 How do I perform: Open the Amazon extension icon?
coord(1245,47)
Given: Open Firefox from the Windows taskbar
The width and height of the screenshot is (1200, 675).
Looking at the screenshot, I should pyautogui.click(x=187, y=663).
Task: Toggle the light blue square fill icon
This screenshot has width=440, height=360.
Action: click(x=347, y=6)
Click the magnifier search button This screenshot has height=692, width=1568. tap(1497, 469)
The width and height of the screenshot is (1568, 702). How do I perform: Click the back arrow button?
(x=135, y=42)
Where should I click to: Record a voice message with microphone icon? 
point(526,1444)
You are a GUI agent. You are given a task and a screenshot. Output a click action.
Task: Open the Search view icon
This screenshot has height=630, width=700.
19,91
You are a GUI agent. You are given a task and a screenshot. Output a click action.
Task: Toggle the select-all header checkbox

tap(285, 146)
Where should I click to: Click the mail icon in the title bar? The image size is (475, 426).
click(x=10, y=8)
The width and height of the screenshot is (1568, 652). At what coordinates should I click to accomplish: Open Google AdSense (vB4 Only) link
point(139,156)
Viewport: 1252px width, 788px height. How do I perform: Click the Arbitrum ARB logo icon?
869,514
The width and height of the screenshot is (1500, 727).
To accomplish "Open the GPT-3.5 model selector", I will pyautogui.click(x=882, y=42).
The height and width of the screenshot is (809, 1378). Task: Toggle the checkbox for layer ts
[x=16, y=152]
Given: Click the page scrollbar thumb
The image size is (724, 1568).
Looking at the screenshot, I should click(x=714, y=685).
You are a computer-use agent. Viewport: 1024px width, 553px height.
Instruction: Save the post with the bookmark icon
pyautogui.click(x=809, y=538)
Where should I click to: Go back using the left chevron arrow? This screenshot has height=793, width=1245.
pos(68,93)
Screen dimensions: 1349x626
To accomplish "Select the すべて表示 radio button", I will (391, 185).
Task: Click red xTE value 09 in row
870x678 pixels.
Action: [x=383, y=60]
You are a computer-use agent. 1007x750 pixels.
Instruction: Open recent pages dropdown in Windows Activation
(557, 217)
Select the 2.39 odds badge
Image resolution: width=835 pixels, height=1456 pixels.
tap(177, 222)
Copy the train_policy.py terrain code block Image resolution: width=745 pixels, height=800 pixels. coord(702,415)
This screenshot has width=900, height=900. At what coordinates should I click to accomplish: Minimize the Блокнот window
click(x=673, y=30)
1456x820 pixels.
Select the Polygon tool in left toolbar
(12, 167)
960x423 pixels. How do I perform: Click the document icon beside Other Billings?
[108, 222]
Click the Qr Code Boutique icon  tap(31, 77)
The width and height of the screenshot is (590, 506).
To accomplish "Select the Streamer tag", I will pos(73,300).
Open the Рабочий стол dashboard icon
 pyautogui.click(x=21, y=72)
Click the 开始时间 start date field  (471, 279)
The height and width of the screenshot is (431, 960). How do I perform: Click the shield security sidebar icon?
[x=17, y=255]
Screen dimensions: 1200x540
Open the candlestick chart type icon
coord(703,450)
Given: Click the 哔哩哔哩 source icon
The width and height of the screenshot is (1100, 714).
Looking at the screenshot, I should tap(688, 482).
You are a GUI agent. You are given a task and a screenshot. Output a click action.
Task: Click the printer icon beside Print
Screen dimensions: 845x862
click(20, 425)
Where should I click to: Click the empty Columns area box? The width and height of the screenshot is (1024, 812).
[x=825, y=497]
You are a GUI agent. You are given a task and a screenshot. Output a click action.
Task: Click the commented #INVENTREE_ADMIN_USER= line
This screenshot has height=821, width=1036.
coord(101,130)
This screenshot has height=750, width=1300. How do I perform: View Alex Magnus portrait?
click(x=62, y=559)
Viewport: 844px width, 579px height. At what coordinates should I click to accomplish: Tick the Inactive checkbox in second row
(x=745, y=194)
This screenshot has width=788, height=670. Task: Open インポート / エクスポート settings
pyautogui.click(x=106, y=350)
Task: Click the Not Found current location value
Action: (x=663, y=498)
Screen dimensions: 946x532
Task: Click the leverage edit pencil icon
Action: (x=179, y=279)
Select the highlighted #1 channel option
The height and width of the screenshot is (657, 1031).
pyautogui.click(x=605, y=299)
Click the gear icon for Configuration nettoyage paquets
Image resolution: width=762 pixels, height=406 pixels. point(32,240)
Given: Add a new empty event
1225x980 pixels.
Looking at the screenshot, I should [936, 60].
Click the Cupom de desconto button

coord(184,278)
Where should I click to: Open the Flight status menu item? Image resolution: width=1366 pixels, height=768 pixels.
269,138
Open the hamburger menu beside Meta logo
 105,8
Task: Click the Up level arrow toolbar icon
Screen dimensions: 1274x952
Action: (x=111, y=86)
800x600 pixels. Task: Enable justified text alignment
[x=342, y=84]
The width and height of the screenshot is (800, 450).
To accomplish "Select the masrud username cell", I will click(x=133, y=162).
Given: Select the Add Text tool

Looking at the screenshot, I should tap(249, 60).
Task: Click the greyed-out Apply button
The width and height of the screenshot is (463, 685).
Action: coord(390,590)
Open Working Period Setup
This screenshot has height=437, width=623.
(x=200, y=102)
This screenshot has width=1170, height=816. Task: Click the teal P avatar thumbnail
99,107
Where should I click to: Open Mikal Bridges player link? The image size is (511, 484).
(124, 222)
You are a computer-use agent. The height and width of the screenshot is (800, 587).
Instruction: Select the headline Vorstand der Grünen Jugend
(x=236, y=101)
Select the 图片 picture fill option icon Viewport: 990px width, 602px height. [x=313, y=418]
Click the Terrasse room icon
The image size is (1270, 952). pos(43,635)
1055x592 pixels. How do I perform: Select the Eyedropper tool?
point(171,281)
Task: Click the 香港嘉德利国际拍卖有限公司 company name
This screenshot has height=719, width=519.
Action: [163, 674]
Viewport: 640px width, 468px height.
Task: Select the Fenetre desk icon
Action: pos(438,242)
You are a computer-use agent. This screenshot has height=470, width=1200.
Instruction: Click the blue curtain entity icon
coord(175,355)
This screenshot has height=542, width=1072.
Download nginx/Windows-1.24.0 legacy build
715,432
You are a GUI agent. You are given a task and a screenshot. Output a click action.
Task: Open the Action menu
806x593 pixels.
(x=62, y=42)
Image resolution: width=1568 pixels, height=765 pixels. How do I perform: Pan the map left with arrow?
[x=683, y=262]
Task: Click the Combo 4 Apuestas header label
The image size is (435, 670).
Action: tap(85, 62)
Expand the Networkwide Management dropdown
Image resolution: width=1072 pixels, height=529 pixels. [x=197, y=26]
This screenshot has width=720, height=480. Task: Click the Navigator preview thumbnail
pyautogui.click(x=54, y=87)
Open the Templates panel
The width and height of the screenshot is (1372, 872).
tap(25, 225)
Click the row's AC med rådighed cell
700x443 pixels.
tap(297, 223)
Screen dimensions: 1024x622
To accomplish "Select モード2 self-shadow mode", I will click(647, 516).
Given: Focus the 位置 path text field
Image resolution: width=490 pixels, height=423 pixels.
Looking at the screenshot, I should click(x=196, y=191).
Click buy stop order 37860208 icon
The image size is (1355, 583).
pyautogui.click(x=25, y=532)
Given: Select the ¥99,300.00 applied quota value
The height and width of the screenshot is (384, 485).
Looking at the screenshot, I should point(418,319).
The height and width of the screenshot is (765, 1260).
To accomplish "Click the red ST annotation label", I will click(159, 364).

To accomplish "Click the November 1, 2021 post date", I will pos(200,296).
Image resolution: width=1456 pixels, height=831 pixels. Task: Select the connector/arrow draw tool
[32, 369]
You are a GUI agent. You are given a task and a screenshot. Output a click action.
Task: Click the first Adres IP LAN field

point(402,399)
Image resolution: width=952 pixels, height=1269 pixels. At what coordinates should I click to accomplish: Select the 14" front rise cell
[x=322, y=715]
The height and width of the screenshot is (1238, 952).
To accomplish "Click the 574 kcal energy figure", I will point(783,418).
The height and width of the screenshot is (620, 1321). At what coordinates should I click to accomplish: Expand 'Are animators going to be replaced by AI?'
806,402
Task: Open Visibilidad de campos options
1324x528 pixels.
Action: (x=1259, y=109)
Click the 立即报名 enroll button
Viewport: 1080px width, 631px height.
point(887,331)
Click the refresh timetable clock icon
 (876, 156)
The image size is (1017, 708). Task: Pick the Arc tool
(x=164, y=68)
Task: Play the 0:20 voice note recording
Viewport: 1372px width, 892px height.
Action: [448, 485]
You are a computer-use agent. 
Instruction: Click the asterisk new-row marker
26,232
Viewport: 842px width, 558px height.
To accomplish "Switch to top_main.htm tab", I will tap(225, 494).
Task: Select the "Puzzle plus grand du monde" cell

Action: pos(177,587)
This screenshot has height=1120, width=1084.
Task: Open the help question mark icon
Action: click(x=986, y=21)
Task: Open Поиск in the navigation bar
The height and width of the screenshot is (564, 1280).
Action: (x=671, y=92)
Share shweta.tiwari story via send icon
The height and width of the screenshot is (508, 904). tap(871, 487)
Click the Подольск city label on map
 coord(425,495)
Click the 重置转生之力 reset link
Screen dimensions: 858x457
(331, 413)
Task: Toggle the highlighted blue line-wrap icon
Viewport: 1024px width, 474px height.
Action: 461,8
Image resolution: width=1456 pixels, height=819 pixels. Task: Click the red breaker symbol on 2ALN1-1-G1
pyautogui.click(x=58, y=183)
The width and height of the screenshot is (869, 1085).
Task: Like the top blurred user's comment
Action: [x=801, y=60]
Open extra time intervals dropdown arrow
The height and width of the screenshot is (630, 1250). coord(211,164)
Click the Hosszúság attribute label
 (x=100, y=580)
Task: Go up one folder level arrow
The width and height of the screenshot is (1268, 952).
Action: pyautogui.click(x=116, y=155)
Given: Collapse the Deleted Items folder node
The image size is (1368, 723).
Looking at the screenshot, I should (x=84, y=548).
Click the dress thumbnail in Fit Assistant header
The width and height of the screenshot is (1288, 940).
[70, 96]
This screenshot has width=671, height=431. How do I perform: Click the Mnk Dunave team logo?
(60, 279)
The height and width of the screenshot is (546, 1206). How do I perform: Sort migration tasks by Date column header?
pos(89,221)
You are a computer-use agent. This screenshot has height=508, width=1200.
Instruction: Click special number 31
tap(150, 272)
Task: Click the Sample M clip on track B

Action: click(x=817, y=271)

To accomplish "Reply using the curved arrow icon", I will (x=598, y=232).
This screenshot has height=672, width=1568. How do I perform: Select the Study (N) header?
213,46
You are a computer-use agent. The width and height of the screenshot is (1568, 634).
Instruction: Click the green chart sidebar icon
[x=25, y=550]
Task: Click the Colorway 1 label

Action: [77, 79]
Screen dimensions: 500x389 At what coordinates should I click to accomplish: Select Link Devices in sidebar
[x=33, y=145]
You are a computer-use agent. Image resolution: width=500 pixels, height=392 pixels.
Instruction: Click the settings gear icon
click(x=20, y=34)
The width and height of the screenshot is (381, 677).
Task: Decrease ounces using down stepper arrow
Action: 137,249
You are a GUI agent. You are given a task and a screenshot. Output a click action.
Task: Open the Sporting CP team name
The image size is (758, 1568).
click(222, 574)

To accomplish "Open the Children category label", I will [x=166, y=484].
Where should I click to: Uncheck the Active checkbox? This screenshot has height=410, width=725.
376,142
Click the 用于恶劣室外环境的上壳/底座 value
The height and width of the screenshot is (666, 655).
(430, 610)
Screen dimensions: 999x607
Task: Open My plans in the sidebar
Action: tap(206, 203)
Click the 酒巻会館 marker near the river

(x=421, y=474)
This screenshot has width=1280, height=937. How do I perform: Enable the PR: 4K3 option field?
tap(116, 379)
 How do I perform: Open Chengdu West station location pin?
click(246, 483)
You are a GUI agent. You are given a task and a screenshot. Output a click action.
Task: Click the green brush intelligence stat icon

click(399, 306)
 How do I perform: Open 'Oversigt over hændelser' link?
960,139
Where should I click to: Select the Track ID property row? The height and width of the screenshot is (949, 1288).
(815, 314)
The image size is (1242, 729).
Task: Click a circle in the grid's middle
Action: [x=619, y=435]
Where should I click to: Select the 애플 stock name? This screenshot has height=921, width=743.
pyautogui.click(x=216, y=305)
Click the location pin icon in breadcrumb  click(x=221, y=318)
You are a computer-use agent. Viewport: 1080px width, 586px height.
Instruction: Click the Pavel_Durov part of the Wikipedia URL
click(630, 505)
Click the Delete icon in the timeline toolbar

----------------

■ **ABOUT THIS EXERCISE**:
Write out exactly the lines above from the line with "Click the Hosszúság attribute label" through the line with "Given: Collapse the Deleted Items folder node", both of them included, and leave out all other lines.

■ **RESPONSE AREA**:
Click the Hosszúság attribute label
 (x=100, y=580)
Task: Go up one folder level arrow
The width and height of the screenshot is (1268, 952).
Action: pyautogui.click(x=116, y=155)
Given: Collapse the Deleted Items folder node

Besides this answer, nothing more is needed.